Pero lo que no comprende es que, aun después de que se olvide de mí existencia, siempre estará conectado a mí porque me habrá hecho una promesa por su alma. Y que gracias a esa promesa podré drenarle la vida, paulatinamente y a distancia, siempre que quiera. Permanecerá débil y torturado el resto de su existencia, sin saber en ningún momento a qué se debe su lenta agonía. No serás más que otra carroza en su desfile de miserias.

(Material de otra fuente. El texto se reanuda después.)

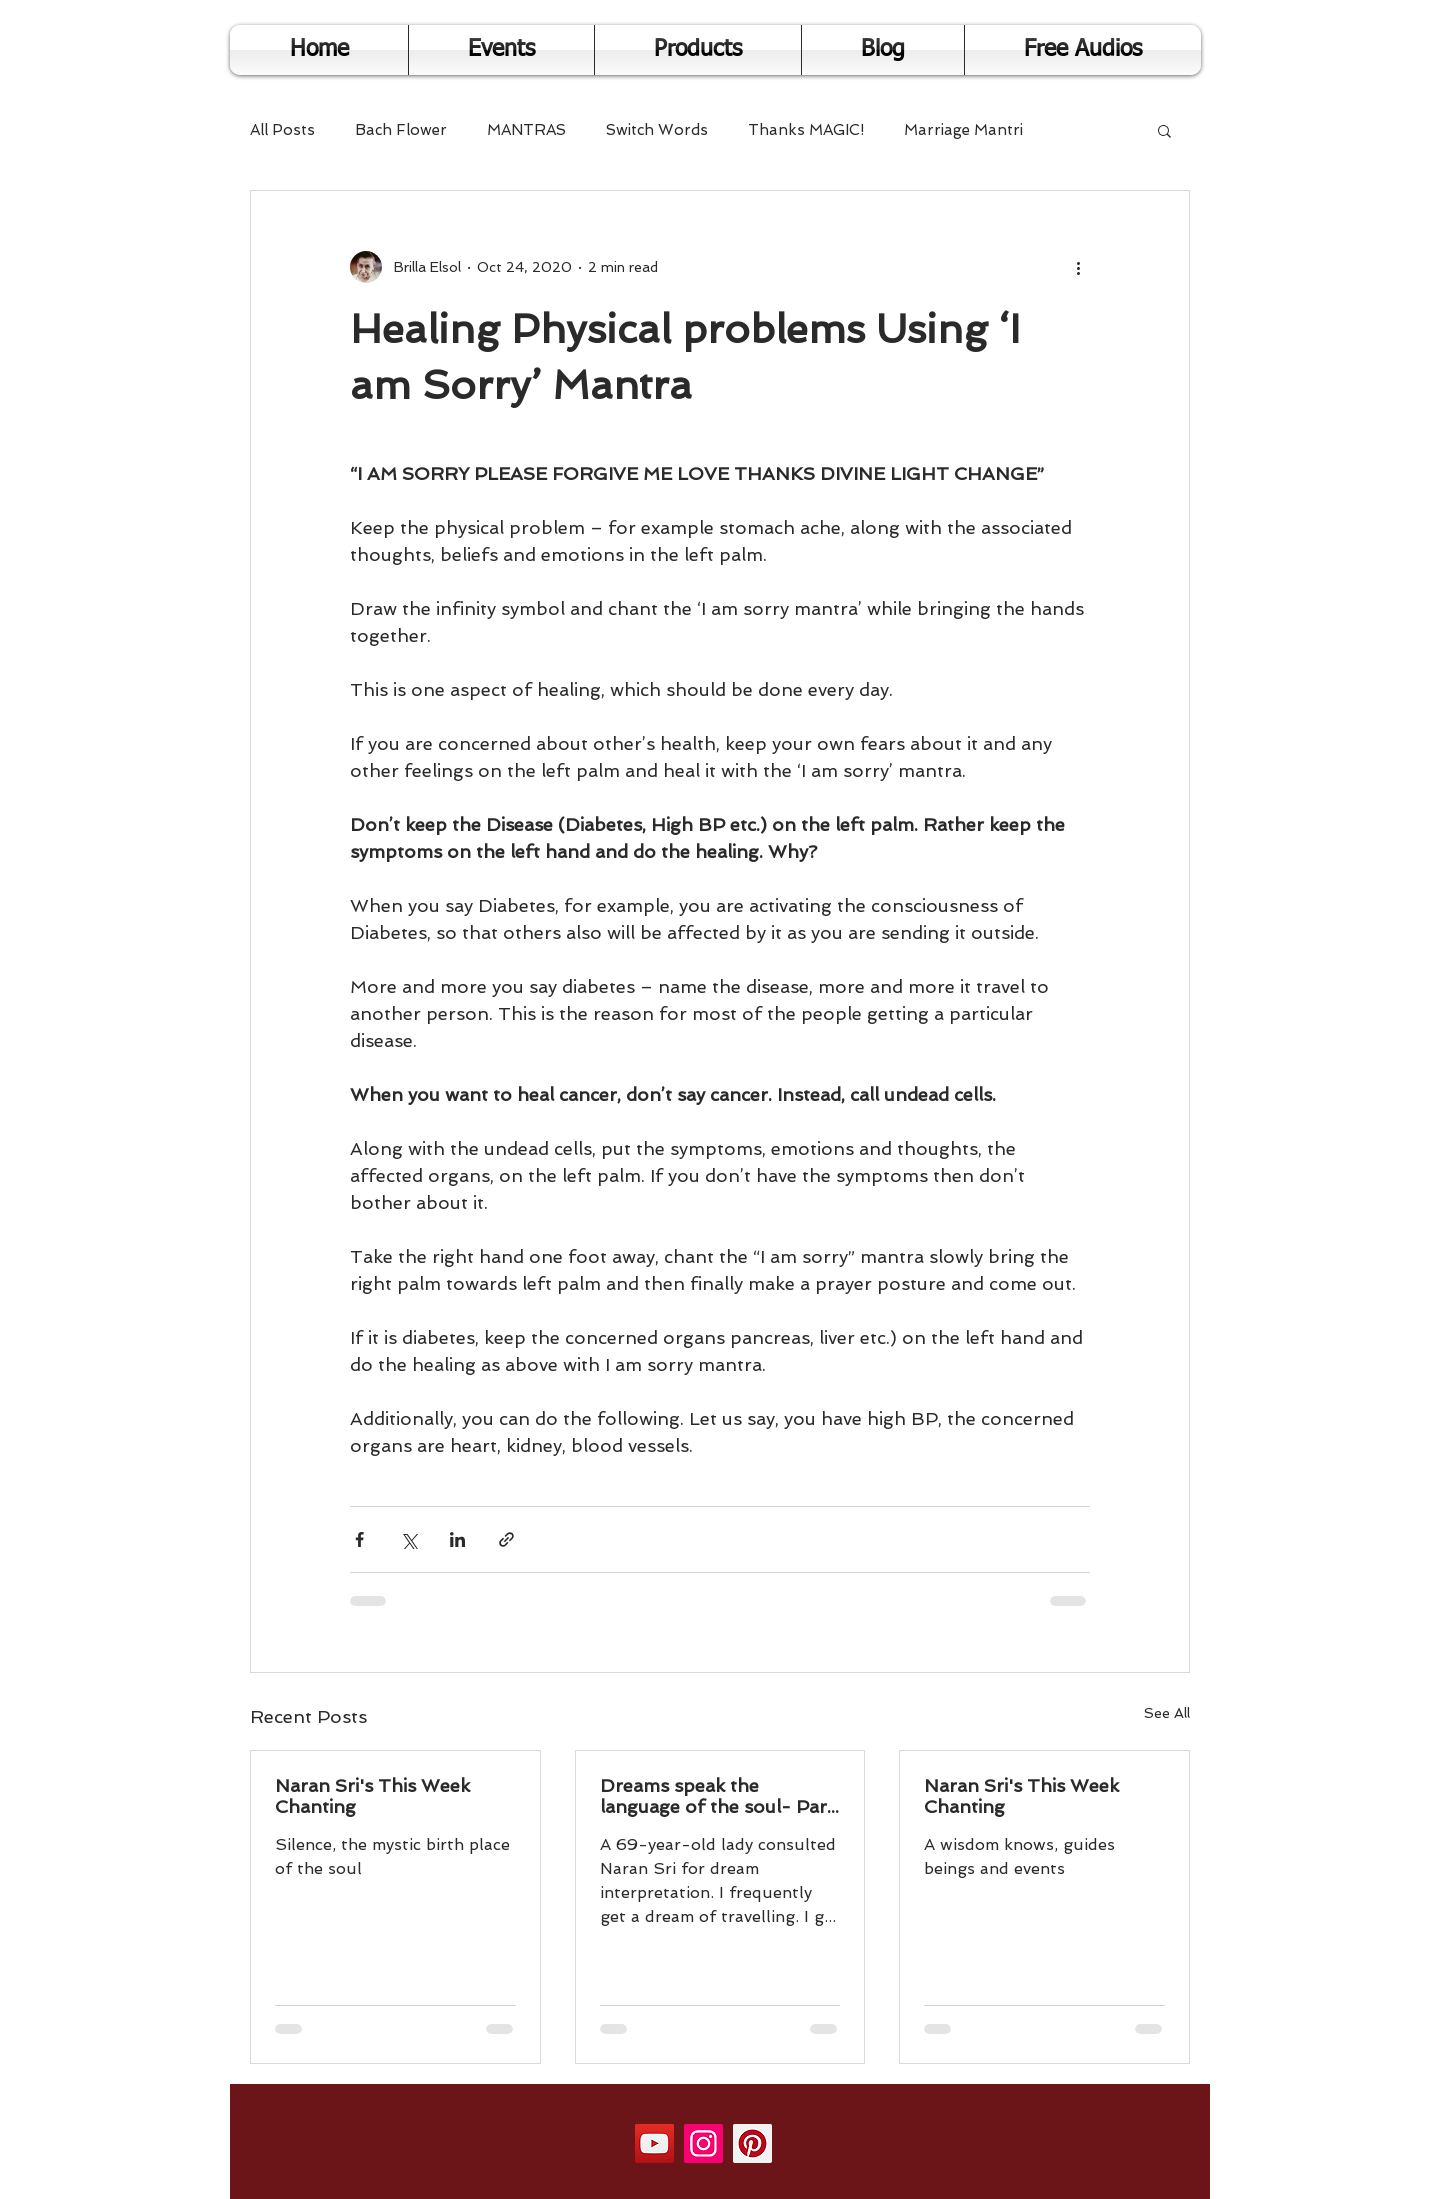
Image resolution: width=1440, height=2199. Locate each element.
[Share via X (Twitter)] (408, 1539)
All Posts (282, 130)
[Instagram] (703, 2143)
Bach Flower (401, 130)
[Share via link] (506, 1539)
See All (1167, 1713)
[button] (1164, 130)
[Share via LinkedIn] (457, 1539)
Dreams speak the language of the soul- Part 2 (717, 1796)
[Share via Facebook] (359, 1539)
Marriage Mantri (963, 130)
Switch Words (657, 130)
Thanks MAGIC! (806, 130)
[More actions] (1078, 267)
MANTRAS (526, 130)
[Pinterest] (752, 2143)
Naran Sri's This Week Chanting (372, 1796)
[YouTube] (654, 2143)
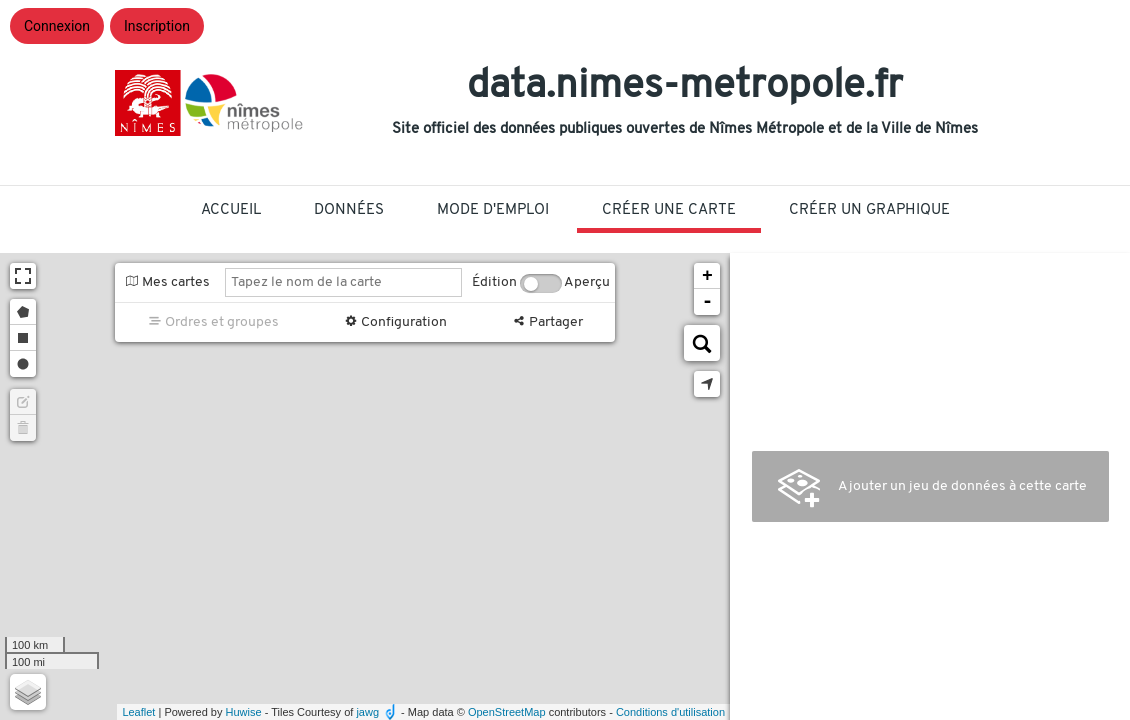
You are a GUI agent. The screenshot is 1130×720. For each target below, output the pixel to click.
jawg (367, 712)
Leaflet (138, 712)
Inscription (157, 26)
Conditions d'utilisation (670, 712)
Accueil (231, 210)
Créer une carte (669, 210)
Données (349, 210)
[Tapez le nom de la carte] (343, 282)
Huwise (244, 712)
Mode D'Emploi (493, 210)
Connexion (57, 26)
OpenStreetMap (507, 712)
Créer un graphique (869, 210)
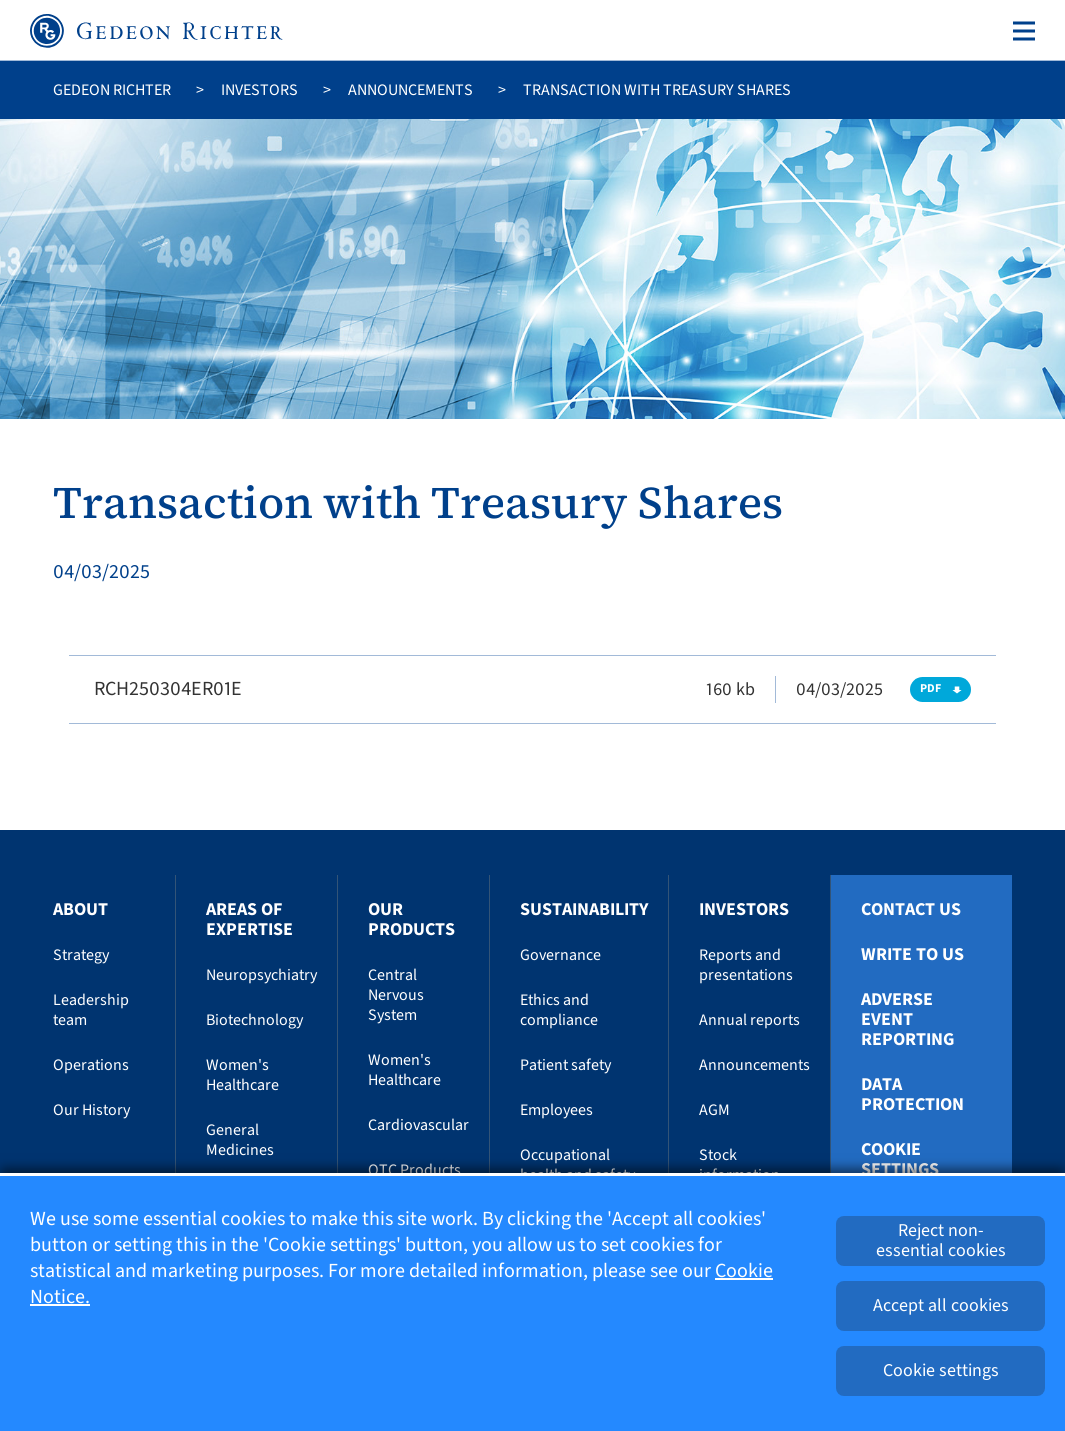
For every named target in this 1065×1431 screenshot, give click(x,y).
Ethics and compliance (559, 1010)
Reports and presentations (746, 965)
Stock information (739, 1165)
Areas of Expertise (249, 919)
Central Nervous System (396, 995)
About (80, 909)
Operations (91, 1065)
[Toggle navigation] (1020, 31)
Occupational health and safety (577, 1165)
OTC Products (414, 1170)
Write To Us (912, 955)
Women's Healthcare (242, 1075)
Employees (556, 1110)
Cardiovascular (418, 1125)
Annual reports (749, 1020)
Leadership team (91, 1010)
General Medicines (240, 1140)
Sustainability (584, 909)
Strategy (81, 955)
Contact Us (911, 910)
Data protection (912, 1095)
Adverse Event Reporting (907, 1020)
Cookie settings (900, 1160)
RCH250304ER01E (168, 689)
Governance (560, 955)
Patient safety (565, 1065)
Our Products (411, 919)
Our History (91, 1110)
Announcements (410, 90)
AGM (714, 1110)
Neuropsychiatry (261, 975)
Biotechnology (254, 1020)
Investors (259, 90)
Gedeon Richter (112, 90)
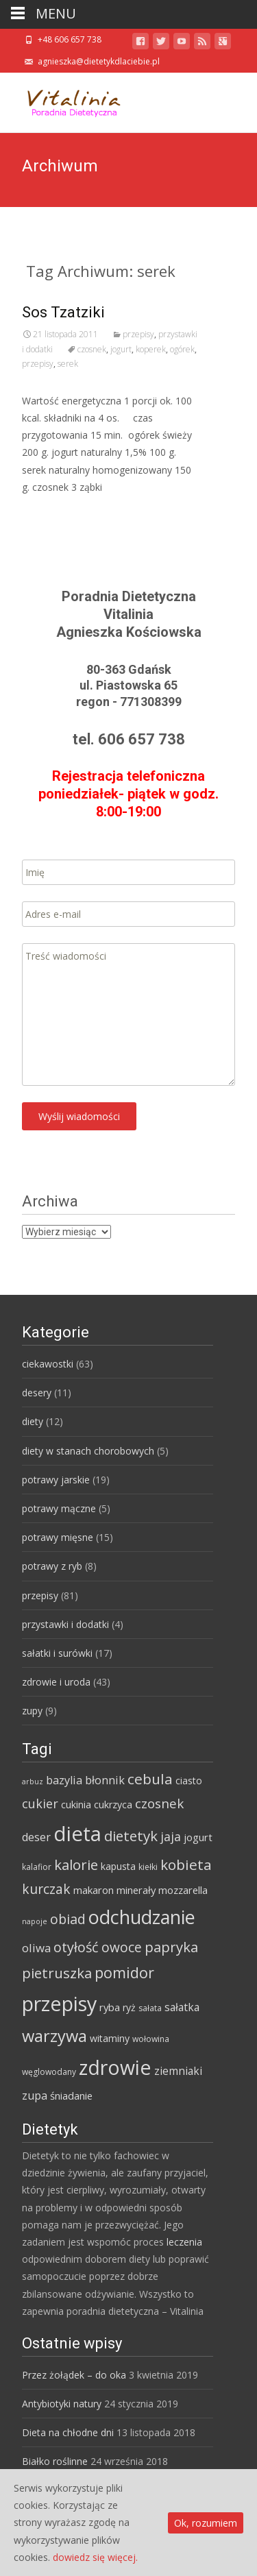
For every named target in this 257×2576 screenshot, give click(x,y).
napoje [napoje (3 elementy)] (34, 1921)
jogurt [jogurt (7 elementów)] (198, 1837)
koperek (151, 349)
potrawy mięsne (57, 1537)
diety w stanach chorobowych (88, 1450)
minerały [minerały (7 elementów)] (136, 1890)
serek (68, 363)
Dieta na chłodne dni (68, 2432)
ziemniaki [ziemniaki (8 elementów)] (178, 2070)
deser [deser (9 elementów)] (36, 1837)
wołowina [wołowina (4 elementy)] (150, 2039)
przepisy (138, 334)
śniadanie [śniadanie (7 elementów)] (71, 2095)
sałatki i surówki (57, 1653)
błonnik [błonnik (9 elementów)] (105, 1780)
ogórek (182, 349)
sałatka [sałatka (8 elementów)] (181, 2007)
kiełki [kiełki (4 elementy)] (148, 1867)
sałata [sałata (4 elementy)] (150, 2008)
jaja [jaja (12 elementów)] (170, 1836)
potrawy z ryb (52, 1565)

Tendrá razón al culpar a Dios, además, puesto que si bien no se acordará de mí específicamente, retendrá eternamente su incuestionable fe en un creador cruel y desalmado al que él no le importa un comino. No, no tengo intención de hacerle olvidar eso, porque si bien hay una gran cantidad de Max templando a Melbogathra, también hay una gran cantidad de Melbogathra en Max. Max y yo ya estamos así de unidos, y los dos queremos que este tipo sufra por lo que ha hecho. Lo cierto es que ni siguiera mi amor por Becky puede cambiar eones de odio de la noche a la mañana. Sigo siendo un demonio. Quizá eso me contenga, pero aún me queda un largo camino por recorrer. De modo que asiento. Sí, claro que puedo hacerlo. Puedo borrar el dolor que he provocado. Para eso he venido.